MATERIAL FOR THIS TASK:
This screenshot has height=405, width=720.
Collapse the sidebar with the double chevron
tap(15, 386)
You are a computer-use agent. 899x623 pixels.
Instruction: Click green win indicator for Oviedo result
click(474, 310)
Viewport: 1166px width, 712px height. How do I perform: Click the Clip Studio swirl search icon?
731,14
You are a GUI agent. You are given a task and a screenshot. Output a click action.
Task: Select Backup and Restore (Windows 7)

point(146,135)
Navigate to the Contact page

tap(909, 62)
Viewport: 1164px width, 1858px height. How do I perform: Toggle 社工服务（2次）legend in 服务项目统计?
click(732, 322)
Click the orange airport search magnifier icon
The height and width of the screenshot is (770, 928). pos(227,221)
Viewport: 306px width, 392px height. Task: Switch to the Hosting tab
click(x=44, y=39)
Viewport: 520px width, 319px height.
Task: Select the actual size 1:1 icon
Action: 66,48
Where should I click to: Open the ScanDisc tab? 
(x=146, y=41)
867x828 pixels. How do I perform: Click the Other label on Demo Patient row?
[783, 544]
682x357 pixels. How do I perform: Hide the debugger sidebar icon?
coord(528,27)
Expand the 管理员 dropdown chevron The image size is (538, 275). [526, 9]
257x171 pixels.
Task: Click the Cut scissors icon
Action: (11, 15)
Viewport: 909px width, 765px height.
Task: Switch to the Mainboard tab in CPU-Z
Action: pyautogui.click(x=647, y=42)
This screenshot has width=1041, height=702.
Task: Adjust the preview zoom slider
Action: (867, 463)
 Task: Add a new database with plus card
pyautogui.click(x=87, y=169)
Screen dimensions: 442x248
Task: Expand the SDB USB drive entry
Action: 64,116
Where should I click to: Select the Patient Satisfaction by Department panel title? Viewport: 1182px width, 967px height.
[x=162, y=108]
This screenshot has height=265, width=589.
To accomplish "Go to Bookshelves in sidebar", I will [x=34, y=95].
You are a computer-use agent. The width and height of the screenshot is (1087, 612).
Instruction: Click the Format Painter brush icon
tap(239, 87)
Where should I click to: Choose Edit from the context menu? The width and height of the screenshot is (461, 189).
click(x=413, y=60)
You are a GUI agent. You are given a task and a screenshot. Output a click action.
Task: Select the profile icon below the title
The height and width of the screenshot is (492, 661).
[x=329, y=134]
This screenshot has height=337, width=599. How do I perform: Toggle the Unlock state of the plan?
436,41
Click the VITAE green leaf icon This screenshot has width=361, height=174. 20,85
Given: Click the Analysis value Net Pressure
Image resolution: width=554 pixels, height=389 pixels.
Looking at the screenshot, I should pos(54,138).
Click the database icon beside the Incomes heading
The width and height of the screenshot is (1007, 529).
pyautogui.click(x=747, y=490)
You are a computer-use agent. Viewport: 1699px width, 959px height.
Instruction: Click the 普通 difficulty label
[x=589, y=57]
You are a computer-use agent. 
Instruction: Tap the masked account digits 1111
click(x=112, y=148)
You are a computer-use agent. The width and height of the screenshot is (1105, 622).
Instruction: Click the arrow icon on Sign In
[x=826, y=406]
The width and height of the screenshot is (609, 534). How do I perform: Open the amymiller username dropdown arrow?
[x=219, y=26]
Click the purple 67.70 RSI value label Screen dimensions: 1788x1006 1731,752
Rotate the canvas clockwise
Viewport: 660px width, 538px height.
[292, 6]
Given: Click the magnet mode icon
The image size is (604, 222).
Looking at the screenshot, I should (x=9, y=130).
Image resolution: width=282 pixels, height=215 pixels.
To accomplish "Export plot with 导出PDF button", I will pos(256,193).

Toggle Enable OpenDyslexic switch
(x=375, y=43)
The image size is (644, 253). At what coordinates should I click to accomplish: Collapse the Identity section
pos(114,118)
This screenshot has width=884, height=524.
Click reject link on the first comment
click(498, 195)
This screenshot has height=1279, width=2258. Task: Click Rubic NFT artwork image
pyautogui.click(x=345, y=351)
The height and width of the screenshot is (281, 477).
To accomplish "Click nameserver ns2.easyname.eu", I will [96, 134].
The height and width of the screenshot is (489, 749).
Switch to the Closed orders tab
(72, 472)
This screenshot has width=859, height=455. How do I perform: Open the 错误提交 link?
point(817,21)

WHAT IS NEEDED:
Only the lines from the one containing "Image resolution: width=282" through the last line above belong in your answer. Retype them exactly.

SOLUTION FOR THIS EXERCISE:
Image resolution: width=282 pixels, height=215 pixels.
To accomplish "Export plot with 导出PDF button", I will pos(256,193).

Toggle Enable OpenDyslexic switch
(x=375, y=43)
The image size is (644, 253). At what coordinates should I click to accomplish: Collapse the Identity section
pos(114,118)
This screenshot has width=884, height=524.
Click reject link on the first comment
click(498, 195)
This screenshot has height=1279, width=2258. Task: Click Rubic NFT artwork image
pyautogui.click(x=345, y=351)
The height and width of the screenshot is (281, 477).
To accomplish "Click nameserver ns2.easyname.eu", I will [96, 134].
The height and width of the screenshot is (489, 749).
Switch to the Closed orders tab
(72, 472)
This screenshot has width=859, height=455. How do I perform: Open the 错误提交 link?
point(817,21)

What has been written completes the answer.